Гарри заметил, что Билли и Эвелин вздрогнули. Затем он снова сосредоточился на Кэтрин, которая сделала глоток консоме, вяло опустила ложку обратно в чашу и сказала:
– Много евреев.
– И в кино тоже.
– И в кино тоже много евреев, – подтвердила она.
– Ты же не будешь заниматься этим всерьез, не так ли? – спросил Руфус.
– Театром?
– Да.
– Уже занимаюсь.
– Ты же не хочешь провести всю свою жизнь в их обществе. Даже Гилберт и Салливан были евреями. – На болезненный смех, который вызвало его замечание, Руфус ответил: – Точно, были! Понимаешь, театр ими кишмя кишит. Ты же не хочешь перенимать их привычки. Ты же не хочешь привыкать к этим вырожденцам.

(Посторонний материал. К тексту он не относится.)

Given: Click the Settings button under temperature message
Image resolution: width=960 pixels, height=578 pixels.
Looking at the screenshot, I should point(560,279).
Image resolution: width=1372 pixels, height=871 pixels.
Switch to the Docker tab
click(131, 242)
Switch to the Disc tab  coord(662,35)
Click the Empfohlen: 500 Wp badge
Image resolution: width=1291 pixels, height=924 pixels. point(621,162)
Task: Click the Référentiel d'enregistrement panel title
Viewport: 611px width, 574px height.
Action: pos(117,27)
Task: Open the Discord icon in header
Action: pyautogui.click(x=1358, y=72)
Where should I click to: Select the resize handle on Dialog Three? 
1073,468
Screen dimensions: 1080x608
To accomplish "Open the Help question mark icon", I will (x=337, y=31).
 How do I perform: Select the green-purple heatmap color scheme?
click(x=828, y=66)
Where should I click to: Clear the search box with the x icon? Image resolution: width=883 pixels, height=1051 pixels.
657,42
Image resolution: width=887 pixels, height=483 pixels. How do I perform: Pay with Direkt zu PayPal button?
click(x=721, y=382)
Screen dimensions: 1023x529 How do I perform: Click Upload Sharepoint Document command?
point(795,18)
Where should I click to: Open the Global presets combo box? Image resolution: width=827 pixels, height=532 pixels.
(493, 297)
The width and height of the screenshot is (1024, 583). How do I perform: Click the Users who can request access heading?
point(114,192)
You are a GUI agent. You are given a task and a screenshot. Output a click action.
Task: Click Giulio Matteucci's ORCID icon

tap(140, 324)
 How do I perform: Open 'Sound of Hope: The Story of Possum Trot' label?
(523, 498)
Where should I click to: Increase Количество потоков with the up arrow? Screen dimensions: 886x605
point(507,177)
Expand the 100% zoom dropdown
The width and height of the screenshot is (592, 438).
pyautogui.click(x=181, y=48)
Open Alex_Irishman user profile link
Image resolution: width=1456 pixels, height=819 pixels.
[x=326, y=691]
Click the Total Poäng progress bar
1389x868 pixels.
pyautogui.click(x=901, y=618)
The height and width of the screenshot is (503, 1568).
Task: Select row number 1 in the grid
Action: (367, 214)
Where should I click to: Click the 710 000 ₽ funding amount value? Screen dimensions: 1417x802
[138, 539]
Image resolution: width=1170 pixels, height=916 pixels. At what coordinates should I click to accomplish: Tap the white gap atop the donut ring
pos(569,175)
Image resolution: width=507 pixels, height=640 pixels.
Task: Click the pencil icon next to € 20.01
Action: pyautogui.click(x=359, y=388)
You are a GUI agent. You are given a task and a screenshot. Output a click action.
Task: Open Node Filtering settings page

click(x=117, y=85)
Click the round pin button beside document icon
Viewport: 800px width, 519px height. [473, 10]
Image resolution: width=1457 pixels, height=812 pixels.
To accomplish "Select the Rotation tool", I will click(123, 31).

– Почему бы тебе не сменить тему, Руфус? – сказал Билли.
– Ну, я не у тебя в гостях, Билли, а у Эвелин. Что скажет хозяйка?
Не враждебным, а скорее наполненным какой-то непонятной тяжестью голосом, которого Кэтрин никогда у нее не слышала и который Гарри никак не мог истолковать, Эвелин сказала:
– Руфус, вы можете говорить все, что вам угодно.
– Вот я и говорю, – объявил Руфус, торжествуя, как ребенок, выигравший пятьсот бейсбольных карточек.
– Какие привычки? – спросила Кэтрин. – Какое вырождение?
– О, – сказал Руфус. – Я вижу, ты настоящая либералка. – (Хейлы были республиканцами еще до Гражданской войны.) – Я не хочу обобщать, но евреям как классу свойственны определенные особенности поведения.
– Какие?
– Такие… все время читают и пишут, отличаются чрезмерным чистоплюйством, накопительством, жадностью, бесцеремонностью, вороватостью, любят запугивать других. Крадут не открыто, заметь, но хитро, всегда с обманом. Все это чрезвычайно неприятно.
– Вы имеете в виду, – сказала Кэтрин, с четырехлетнего возраста помнившая историю об амбаре, полном банкнот, – такие махинации, как напечатать больше песет и крузейро?
Руфуса это не задело, по крайней мере он ничего не ответил на ее слова, только фыркнул, как новогодняя хлопушка, а потом сказал:
– Ростовщики думают только о себе, и еще они грязные. Разве ты не знаешь? Это сразу видно, стоит на них взглянуть. Их лица не чисты. Разве ты никогда не была в Нижнем Ист-Сайде? Они нахлынули в эту страну и разрушили ее. Она уже никогда не будет прежней. Просто ты не знаешь, какой она была раньше, и поэтому не можешь понять, что я имею в виду.
Возможно, желая разрядить обстановку, или для того, чтобы положить конец подобным разговорам, Кэтрин сказала:
– Ладно, не волнуйтесь так, Руфус. Я же не собираюсь выходить за кого-то из них замуж.